* EXCERPTED PASSAGE
Some are so fat their breast 
almost swallows their head.
All puff out their chest.
They expect a medal 
for their hustle.

  Scavenging scraps       
  from trash heaps 
  beats the flight from 
  even the meanest 
  pigeon's wings.

  One pecks at frostbite,
  another coos about
  breadcrumb feasts.
  Others brag about 
  the swagger in the sway 
  of their beaks.

  Survival in winter
  is no mean feat.
  Even the toughest 
  pigeon races to earn 
  a spot under the heat.

  Another day down;
  time to meet at the station 
  and unpack tales of close calls
  with wind gusts and stray dogs.

  In the bosom of the lamp
  humans are only guests, 
  ambling in and out to relieve 
  their frozen feet and heads 
  before the ride pulls them away; 

  For a pigeon it's the same.
  An oasis to rest from flying 
  and defrost your achy wings.


----------



## PrisonerOfPrey (Feb 16, 2011)

S3 still reads choppy to me still, I feel like it needs a few more syllables. And I think that S5 can be ommited entirely. Other then those two crits though, I like this very much. I really like what you did with S4 and S6!


----------



## Nick (Feb 17, 2011)

I see others have had trouble with the enjambment in the old fourth stanza, but Edge I see it as a good representation of the behaviour of the pigeon itself. Impulsive, jumpy and without direction. Though of course the stanza doesn't have this as a negative problem, the enjambment helps shows how a pigeon takes two steps forward, spins, then continues the other way. I don't think you need to get rid of it if you highlight this in the language.


----------

* PROBLEM A
From the pigeon poem thread, write out the part that opens with the words containing "Another day down;" and closes with "your achy wings.", replacing "lamp" with "heater".
* PROBLEM B
Answer these questions on the pigeon poem thread:
(i) In the poem, where do the pigeons meet once another day is down?
(ii) Which stanza does PrisonerOfPrey say can be omitted entirely?
(iii) According to Nick, what does the enjambment in the old fourth stanza represent?
The lines in the collection aren't needed here.

(Records from a collection)
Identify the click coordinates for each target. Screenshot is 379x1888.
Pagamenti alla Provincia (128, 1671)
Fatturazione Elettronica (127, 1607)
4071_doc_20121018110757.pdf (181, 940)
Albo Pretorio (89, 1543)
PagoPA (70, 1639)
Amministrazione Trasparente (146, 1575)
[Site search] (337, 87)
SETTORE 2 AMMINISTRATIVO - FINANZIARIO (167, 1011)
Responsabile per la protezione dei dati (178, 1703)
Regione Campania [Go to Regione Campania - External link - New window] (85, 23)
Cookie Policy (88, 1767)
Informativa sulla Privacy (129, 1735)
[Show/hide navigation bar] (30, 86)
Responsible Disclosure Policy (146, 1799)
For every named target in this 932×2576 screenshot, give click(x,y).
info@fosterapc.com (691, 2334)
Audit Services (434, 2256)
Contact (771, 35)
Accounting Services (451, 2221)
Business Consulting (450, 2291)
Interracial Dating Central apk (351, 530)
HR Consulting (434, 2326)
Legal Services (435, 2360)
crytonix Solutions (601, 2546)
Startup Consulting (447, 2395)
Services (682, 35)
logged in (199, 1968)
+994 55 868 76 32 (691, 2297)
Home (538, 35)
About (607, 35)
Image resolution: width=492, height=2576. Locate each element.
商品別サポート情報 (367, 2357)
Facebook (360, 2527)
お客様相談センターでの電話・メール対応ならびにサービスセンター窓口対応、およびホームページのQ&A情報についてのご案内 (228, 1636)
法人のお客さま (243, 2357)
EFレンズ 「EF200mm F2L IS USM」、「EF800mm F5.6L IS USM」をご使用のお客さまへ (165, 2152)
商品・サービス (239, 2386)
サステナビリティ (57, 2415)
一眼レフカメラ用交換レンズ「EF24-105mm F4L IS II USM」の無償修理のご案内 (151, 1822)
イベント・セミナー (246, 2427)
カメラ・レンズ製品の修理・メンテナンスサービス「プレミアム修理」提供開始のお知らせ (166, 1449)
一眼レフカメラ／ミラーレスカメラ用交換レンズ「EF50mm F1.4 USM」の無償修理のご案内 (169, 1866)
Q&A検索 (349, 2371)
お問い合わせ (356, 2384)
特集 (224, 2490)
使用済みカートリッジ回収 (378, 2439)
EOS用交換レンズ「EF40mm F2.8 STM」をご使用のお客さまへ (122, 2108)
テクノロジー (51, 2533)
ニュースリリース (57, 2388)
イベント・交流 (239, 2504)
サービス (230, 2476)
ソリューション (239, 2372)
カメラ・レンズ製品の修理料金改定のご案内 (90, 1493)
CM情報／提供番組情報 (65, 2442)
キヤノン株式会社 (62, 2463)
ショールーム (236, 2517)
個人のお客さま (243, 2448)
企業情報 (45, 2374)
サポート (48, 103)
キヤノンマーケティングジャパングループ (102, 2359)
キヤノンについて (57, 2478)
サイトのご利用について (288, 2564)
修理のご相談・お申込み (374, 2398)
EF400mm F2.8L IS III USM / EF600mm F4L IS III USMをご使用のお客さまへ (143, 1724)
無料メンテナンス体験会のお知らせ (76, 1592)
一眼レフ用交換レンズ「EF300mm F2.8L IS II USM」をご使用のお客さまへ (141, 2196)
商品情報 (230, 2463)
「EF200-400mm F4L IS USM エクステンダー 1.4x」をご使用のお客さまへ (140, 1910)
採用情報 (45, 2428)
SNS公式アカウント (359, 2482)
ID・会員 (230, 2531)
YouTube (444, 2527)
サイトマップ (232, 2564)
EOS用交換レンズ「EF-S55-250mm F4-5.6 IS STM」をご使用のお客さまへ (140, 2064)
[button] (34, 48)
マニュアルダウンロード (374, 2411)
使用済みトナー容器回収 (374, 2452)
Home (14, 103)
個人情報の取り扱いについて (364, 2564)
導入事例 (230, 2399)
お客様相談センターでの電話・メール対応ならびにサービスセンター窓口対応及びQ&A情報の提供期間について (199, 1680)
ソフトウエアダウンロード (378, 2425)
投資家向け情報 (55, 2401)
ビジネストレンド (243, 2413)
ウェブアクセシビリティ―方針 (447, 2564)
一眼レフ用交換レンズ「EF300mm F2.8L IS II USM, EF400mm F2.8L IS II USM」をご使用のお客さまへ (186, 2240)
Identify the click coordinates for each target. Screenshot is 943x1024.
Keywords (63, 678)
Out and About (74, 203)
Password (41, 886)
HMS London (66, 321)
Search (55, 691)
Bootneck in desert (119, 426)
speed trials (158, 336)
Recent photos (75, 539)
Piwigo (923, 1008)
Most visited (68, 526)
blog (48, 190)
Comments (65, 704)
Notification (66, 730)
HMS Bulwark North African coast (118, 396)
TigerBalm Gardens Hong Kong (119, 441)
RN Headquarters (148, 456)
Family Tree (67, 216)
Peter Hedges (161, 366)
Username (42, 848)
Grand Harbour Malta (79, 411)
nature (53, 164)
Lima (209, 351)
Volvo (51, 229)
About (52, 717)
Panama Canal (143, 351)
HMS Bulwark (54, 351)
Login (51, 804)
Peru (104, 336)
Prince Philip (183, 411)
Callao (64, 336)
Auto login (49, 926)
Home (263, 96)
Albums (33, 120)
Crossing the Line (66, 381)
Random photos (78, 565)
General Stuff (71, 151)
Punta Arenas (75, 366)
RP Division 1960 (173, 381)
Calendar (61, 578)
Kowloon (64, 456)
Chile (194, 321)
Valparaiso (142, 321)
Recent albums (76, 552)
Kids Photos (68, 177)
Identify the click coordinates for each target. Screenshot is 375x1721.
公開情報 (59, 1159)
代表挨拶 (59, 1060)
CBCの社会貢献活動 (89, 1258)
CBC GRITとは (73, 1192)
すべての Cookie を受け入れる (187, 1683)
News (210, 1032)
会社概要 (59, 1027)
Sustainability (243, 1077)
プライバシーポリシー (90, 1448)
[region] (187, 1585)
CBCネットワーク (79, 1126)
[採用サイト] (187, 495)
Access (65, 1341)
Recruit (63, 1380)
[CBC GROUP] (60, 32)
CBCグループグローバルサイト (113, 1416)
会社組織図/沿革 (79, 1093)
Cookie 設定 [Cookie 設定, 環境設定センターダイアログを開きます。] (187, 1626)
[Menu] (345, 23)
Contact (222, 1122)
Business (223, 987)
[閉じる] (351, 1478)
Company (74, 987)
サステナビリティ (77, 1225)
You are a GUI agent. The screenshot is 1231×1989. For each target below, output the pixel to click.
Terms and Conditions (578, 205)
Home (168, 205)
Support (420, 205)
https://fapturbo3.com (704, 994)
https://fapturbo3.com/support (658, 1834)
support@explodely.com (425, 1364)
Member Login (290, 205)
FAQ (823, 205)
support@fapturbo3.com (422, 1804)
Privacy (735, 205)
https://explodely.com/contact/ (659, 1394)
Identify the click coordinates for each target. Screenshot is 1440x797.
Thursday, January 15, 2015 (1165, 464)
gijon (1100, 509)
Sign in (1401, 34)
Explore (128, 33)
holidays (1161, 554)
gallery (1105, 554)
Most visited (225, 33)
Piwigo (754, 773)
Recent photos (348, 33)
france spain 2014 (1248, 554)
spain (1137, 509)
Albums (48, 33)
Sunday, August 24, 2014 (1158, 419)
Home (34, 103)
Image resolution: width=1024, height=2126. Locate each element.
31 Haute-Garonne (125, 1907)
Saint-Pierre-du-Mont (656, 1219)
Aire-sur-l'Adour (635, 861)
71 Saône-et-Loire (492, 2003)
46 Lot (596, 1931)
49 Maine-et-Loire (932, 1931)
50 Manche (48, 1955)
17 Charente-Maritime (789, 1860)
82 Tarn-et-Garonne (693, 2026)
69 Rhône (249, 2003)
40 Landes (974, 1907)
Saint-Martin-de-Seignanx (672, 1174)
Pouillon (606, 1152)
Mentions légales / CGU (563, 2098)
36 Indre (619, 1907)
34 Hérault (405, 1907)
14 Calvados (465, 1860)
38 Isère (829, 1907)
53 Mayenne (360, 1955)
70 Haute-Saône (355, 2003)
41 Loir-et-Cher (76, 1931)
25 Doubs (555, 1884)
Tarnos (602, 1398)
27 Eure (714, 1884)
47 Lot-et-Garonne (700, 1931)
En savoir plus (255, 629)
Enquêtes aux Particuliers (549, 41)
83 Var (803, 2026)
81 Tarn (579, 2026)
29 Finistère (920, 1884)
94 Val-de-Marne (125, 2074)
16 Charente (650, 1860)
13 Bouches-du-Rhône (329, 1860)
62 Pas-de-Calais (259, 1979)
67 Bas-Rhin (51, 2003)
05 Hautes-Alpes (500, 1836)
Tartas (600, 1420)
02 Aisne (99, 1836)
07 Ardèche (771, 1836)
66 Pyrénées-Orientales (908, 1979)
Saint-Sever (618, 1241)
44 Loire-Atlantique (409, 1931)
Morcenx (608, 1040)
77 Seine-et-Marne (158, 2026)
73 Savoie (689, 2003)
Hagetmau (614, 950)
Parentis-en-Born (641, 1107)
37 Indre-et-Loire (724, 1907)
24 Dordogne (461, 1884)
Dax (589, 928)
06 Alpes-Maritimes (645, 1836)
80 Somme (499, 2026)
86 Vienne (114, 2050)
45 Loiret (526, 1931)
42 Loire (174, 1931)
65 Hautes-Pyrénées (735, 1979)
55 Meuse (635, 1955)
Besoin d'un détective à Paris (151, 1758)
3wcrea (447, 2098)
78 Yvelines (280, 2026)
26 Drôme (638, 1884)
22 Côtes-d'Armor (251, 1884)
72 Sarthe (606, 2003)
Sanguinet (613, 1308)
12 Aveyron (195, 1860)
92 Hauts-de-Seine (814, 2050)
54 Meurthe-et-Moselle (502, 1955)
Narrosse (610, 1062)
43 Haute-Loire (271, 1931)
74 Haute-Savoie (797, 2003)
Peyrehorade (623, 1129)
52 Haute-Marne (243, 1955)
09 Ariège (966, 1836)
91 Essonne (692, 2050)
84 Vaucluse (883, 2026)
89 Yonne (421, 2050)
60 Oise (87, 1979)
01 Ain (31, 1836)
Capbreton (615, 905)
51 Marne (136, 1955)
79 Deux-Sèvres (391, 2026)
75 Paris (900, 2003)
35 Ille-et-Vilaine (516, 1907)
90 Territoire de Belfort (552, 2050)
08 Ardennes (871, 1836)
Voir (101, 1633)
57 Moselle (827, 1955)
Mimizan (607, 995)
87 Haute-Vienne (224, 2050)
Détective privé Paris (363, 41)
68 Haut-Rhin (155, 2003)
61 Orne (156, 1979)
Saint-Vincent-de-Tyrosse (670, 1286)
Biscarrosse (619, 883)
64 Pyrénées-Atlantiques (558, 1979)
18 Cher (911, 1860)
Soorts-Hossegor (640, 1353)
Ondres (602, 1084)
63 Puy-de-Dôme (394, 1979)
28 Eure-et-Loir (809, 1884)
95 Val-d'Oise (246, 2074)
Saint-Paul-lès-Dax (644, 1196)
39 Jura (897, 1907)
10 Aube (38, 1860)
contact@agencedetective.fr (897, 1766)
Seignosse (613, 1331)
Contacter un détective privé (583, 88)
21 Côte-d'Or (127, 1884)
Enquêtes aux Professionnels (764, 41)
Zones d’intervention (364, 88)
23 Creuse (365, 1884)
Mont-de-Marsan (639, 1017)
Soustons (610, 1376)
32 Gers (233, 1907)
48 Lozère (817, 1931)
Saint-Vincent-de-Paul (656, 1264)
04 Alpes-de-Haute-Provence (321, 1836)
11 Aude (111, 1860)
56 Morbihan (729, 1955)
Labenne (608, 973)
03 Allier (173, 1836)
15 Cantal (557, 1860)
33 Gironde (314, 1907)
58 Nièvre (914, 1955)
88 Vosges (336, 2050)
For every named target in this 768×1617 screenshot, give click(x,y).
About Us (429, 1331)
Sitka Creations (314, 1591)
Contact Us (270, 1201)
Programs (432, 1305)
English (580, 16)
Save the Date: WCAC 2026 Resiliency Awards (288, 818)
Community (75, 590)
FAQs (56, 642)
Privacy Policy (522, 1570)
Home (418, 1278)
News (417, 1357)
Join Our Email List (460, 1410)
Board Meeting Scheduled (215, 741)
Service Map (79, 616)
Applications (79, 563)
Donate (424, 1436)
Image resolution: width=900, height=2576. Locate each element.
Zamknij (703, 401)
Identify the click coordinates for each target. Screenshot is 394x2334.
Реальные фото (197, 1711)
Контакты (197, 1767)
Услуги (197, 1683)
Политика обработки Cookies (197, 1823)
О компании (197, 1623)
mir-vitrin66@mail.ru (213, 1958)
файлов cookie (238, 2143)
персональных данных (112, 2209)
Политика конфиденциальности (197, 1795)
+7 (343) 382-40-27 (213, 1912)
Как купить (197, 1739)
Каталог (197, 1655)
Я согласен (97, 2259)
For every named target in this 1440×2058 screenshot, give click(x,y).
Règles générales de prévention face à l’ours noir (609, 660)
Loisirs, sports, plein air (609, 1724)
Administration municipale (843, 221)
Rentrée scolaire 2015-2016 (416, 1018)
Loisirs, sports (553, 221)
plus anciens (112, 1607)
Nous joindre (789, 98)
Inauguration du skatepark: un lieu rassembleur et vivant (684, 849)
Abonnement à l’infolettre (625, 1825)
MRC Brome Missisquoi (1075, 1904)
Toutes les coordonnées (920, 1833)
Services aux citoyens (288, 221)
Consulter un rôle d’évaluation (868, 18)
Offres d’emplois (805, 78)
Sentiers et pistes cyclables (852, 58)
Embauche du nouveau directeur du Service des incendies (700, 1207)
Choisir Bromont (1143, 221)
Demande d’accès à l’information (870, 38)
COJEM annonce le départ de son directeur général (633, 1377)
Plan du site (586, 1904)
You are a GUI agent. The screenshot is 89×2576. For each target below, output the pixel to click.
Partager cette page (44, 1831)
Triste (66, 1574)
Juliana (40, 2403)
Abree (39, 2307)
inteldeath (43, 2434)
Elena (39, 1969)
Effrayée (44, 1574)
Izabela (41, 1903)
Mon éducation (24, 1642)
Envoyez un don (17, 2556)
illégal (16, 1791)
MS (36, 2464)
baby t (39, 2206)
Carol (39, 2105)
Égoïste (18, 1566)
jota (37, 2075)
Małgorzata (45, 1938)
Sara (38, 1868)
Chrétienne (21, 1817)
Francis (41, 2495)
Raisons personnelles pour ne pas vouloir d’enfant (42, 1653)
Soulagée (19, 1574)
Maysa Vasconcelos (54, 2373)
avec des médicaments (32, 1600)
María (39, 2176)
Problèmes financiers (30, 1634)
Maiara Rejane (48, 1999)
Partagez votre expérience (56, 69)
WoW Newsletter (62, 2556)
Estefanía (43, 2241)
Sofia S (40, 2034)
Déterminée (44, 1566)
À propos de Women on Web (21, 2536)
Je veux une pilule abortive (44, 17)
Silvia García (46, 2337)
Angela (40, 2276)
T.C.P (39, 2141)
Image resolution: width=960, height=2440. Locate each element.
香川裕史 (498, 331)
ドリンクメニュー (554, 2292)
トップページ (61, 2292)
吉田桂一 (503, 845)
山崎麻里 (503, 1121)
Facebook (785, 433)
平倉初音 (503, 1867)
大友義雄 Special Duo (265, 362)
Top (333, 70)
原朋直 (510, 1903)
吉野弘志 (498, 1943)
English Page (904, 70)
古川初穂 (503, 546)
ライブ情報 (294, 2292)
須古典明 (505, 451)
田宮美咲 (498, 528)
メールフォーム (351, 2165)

* WRITTEN REPLY A
Another day down;
  time to meet at the station 
  and unpack tales of close calls
  with wind gusts and stray dogs.

  In the bosom of the heater
  humans are only guests, 
  ambling in and out to relieve 
  their frozen feet and heads 
  before the ride pulls them away; 

  For a pigeon it's the same.
  An oasis to rest from flying 
  and defrost your achy wings.

* WRITTEN REPLY B
(i) At the station.
(ii) S5.
(iii) The behaviour of the pigeon itself: impulsive, jumpy and without direction.